Vince works out a few more times then he’s ready for the big show at the Palms. He rides out on the stage in a motorcycle he had built for him earlier in the show, and the crowd is all there and yells when he comes out with his new look. Holy shit, was that Keri Kelli playing guitar on stage with Vince? Fuck, that guy is everywhere! Vince sings a Crüe song, and then sings the new song that Desmond wrote about his friend. And that’s about it.
VH1 airs their shows over and over again, so if you missed it, it shouldn’t be a big deal.
Speaking of which, did anyone see the Crüe on New Years Eve when they were on Jay Leno? Vince dropped the ‘F-Bomb,’ meaning, he said "fuck" on live televison. At the end of their performance, Vince said "Hey Tommy! Happy Fuckin’ New Year!" (That was nice of him, considering Tommy slags on Vince quite a bit in his new book Tommyland.) There was no time-delay, so anyone watching Leno got to hear that live. They edited it out for the West Coast broadcast, but you lucky fuckers in the Eastern and Central time zones got an earful.
Here’s an article about it from Yahoo Austrailia & NZ:
Vince Neil’s F’d Up New Year
Perhaps Vince Neil needs a vernacular coach to augment his lifestyle makeover.
The Motley Crue frontman and current subject of VH1’s reality show Remaking: Vince Neil just can’t seem to stop using the F-word as an adjective, noun, adverb and modifier.
During a special live New Year’s Eve broadcast of The Tonight Show with Jay Leno, Neil turned to Crue bandmate Tommy Lee (news) and wished him a "Happy f—in’ New Year."

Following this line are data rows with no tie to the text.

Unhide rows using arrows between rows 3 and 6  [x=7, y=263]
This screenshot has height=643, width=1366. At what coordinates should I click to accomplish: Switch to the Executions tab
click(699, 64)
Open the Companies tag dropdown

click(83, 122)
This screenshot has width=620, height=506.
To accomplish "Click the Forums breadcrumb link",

Neil’s F-bomb dropped live to all East Coast viewers; the offending word was edited out of the West Coast airing of the special.
Still, as of Tuesday, NBC hadn’t received any calls complaining about Neil’s profanity. But, following media inquiries, the Federal Communications Commission (news – web sites) decided to launch a preliminary investigation.

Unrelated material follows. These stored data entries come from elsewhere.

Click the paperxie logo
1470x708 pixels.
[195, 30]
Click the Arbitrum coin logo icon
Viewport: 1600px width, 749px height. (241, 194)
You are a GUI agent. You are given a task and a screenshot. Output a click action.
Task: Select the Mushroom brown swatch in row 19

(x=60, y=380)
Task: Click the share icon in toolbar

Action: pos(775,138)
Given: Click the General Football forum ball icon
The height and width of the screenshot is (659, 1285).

However, even in the face of recent indecency crackdowns, it appears there will be little the FCC (news – web sites) can do, since Neil’s auld lang syne moment occurred so late. Broadcasting rules are more lax during the late-night "safe harbor," which runs from 10 p.m. to 6 a.m.
With a lot of shit that they’ve gotten away with on the air in 2004, I figure Vince’s ‘F-Bomb’ isn’t too big of a deal, but who knows.

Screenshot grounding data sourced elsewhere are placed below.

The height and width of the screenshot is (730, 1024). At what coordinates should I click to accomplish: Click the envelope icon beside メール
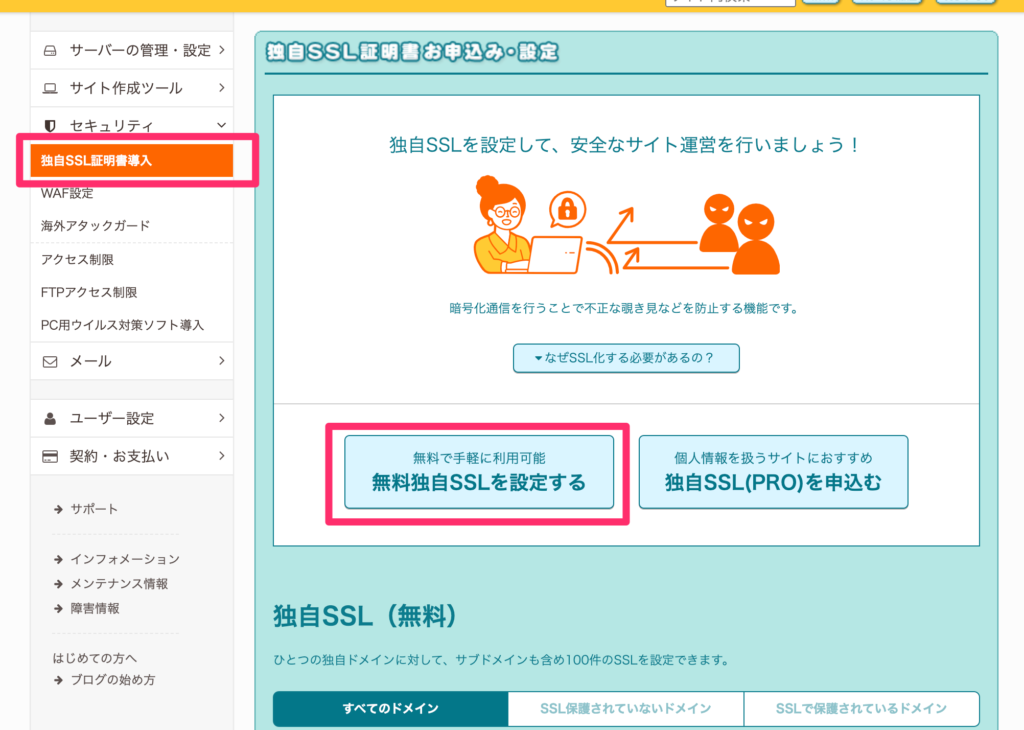[x=50, y=361]
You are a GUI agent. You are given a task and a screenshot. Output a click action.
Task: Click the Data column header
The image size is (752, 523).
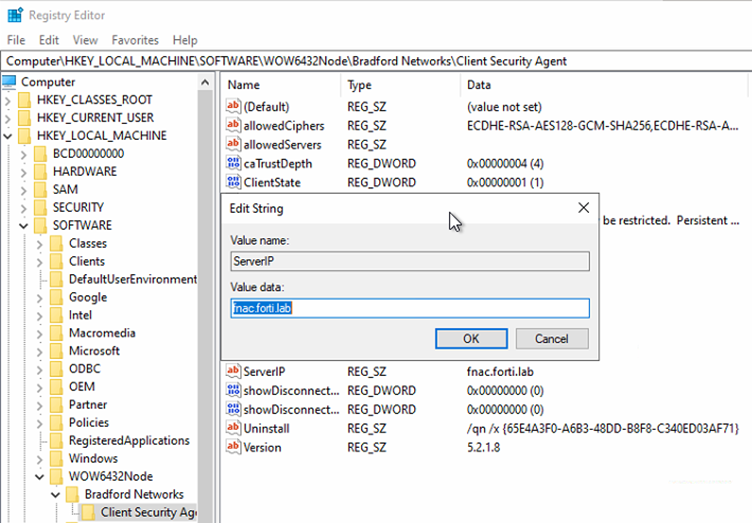[x=479, y=85]
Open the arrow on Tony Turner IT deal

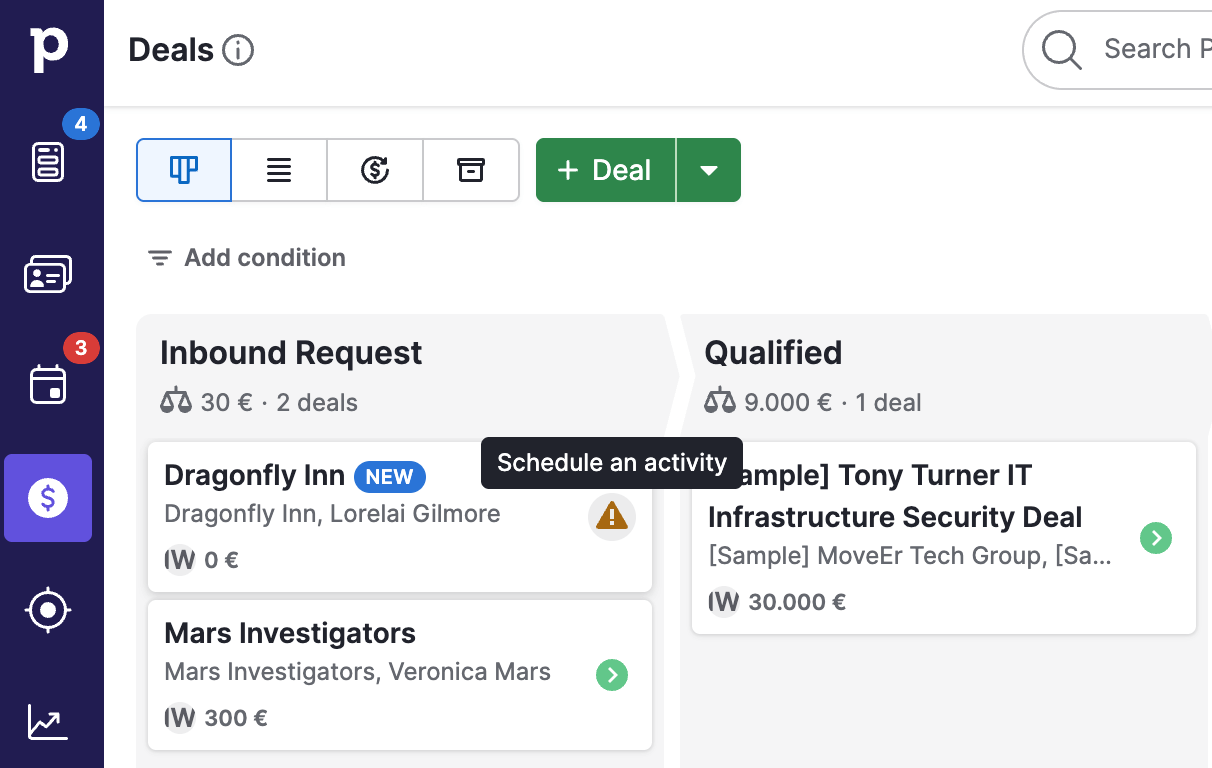1156,538
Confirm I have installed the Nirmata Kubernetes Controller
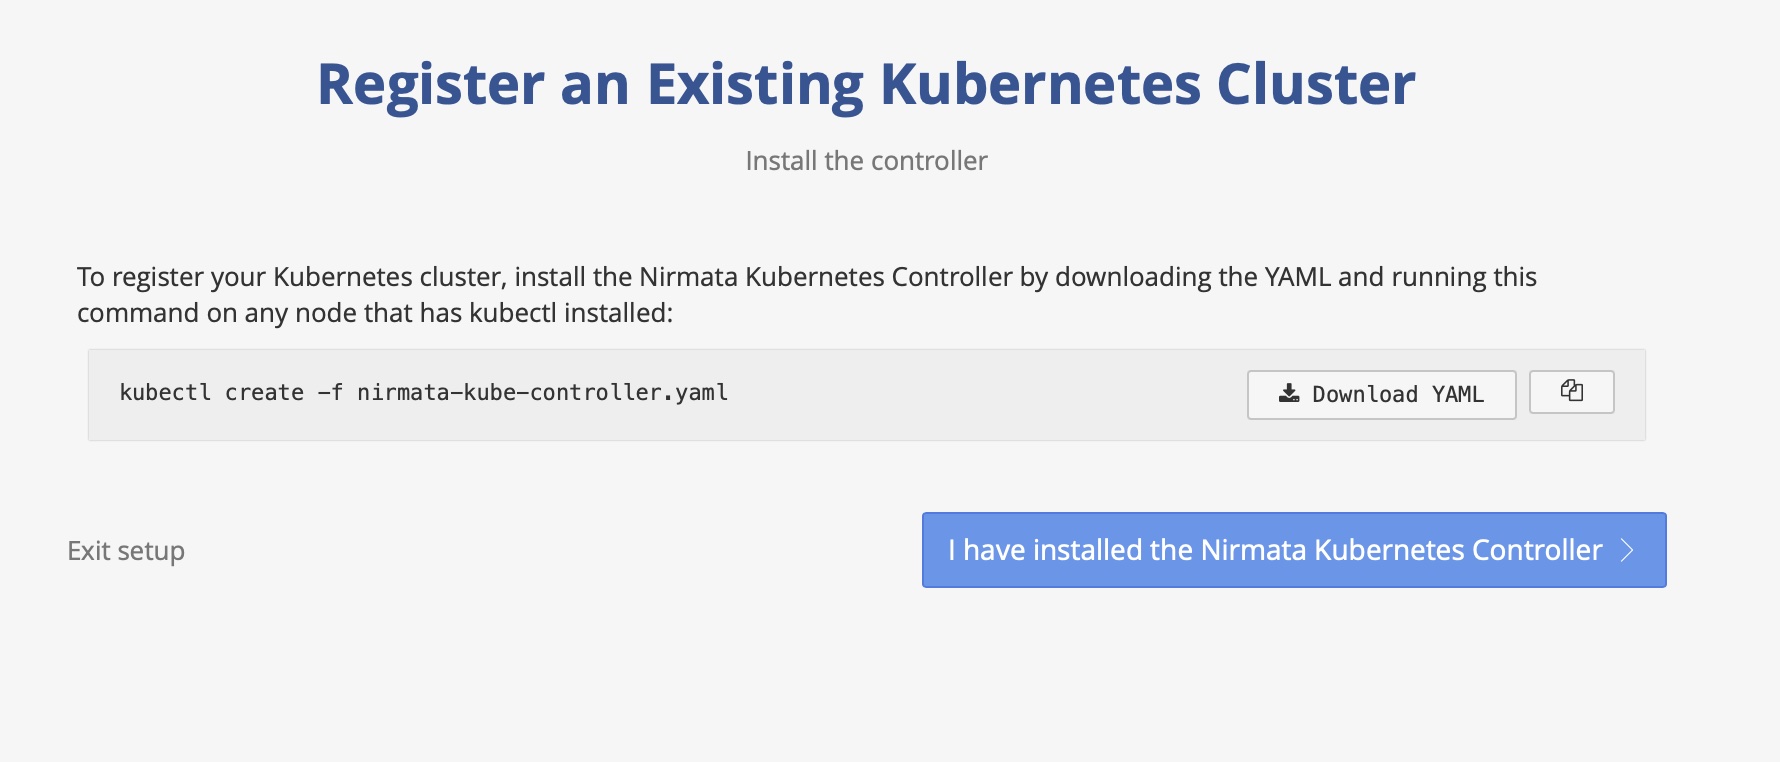The image size is (1780, 762). (x=1294, y=550)
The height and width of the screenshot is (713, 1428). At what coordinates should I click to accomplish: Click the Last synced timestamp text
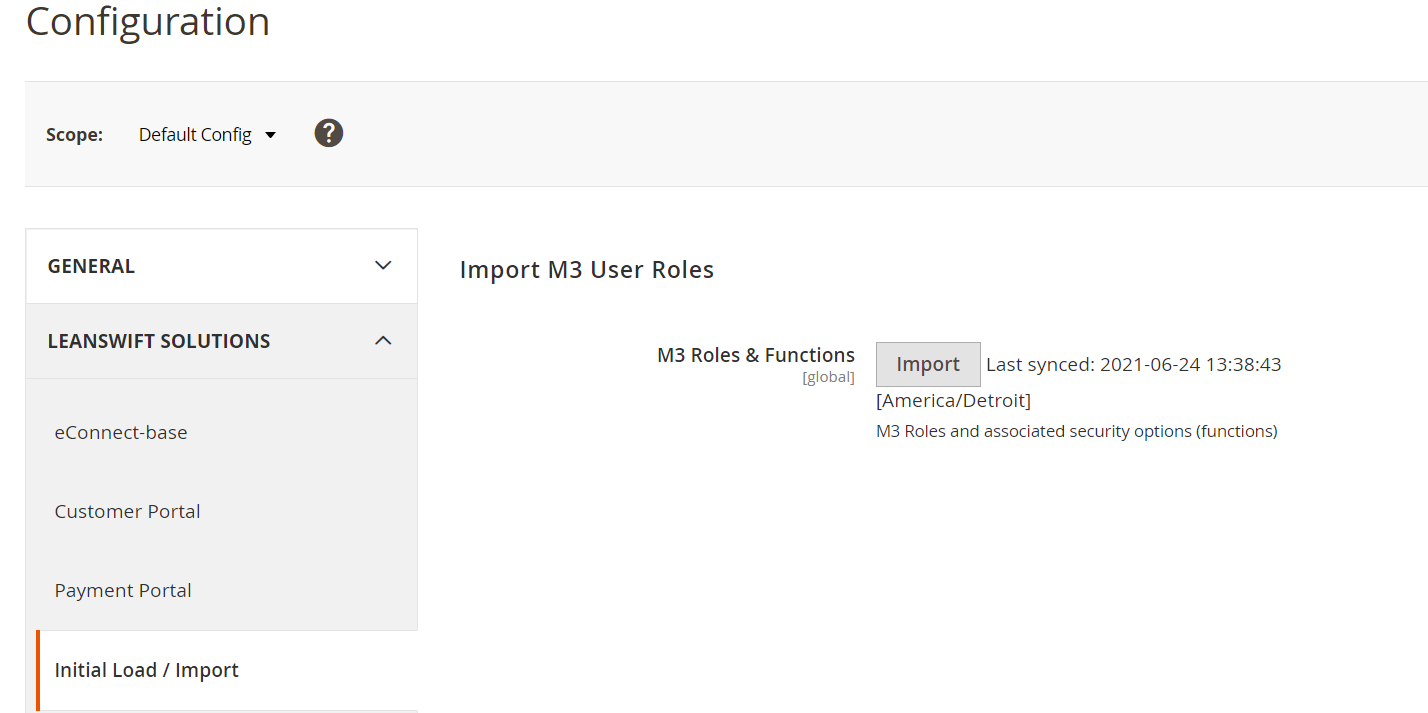tap(1133, 365)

Lastly, there were some rumors flying around about Mick not performing on the upcoming Crüe tour, but those are turning out to be bullshit rumors. Good thing we didn’t post anything here at Sludge about it. The rumor was that some guy named DJ Ashba was going to be playing Mick’s parts on the tour. DJ himself cleared this up on his message board.
From Blabbermouth.net:
Former BEAUTIFUL CREATURES guitarist DJ Ashba has rejected Internet reports that he will be playing with MÖTLEY CRÜE during the group’s upcoming tour as the replacement for Mick Mars, whose poor health is said to be an ongoing concern with respect to CRÜE’s upcoming heavy touring schedule.
An apparently unsubstantiated rumor posted at several web sites on Friday (Jan. 7) suggested that Mick will be present at each show and play during the encore and appear during any meet-and-great/signing sessions, but is not well enough to play each gig.
Responding to the rumors, Ashba wrote on the Bulletin Board of his official web site, "Just want to set the record straight. As much as I would love to play on tour with MÖTLEY, it’s simply not true… it’s a rumor. I’ll be in the studio and playing shows with ASHBA. I have all the respect in the world for MÖTLEY CRÜE and I can’t wait to see Mick kick ass, as always."
Well, that’s it for random Crüe updates. Congrats to Vince and Lia and let’s hope this works out better than Vince’s last several marriages.
Hey, by the way, whatever happend to my recap of the Mötley aftershow party? I sent that in like over a month ago and it never got posted. What’s the deal?
Like a jackass, I didn’t save a backup copy. Hopefully floyd or someone can dig that up. It was pretty wild!